- INFORMATION PROVIDED -
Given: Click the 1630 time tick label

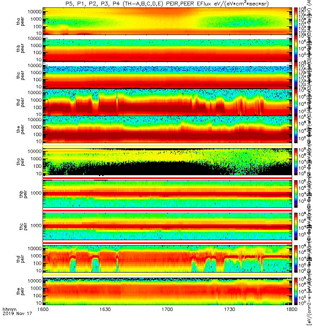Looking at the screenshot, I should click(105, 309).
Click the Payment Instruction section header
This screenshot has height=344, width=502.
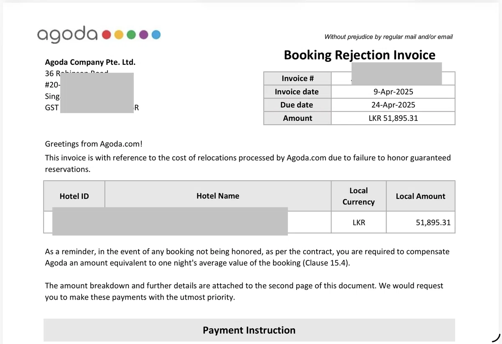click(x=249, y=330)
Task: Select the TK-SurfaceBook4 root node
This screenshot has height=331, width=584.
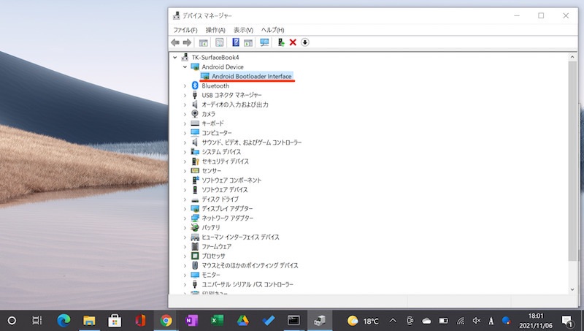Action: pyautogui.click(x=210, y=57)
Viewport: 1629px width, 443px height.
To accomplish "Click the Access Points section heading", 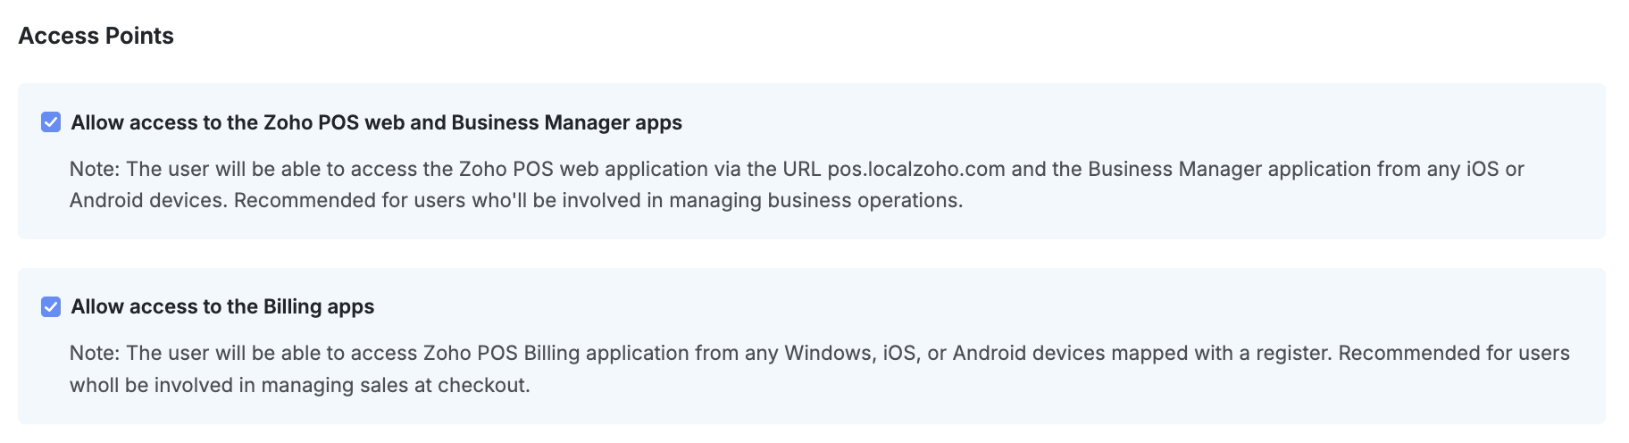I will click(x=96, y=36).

* * *

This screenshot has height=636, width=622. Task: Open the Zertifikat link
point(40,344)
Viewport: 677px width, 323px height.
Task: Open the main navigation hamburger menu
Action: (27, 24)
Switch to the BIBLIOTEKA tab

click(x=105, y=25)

...

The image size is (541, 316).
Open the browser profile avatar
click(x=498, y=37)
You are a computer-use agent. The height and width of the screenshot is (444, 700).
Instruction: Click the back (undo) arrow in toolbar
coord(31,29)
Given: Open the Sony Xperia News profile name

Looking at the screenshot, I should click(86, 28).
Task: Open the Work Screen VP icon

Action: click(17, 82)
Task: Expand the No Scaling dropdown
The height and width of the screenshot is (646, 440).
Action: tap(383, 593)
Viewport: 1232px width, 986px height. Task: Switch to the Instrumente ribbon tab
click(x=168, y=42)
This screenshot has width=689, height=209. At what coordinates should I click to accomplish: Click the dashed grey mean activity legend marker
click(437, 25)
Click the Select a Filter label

- TRY IT -
Could you repeat, exactly, only the lines above starting at the one that has "Given: Click the 1630 time tick label" and stopping after the one that has "Viewport: 1629px width, 443px height.", without the pictures?

- SOLUTION TO THE EXERCISE -
Given: Click the 1630 time tick label

Looking at the screenshot, I should click(105, 309).
Click the Payment Instruction section header
This screenshot has height=344, width=502.
click(x=249, y=330)
Task: Select the TK-SurfaceBook4 root node
This screenshot has height=331, width=584.
Action: pyautogui.click(x=210, y=57)
Viewport: 1629px width, 443px height.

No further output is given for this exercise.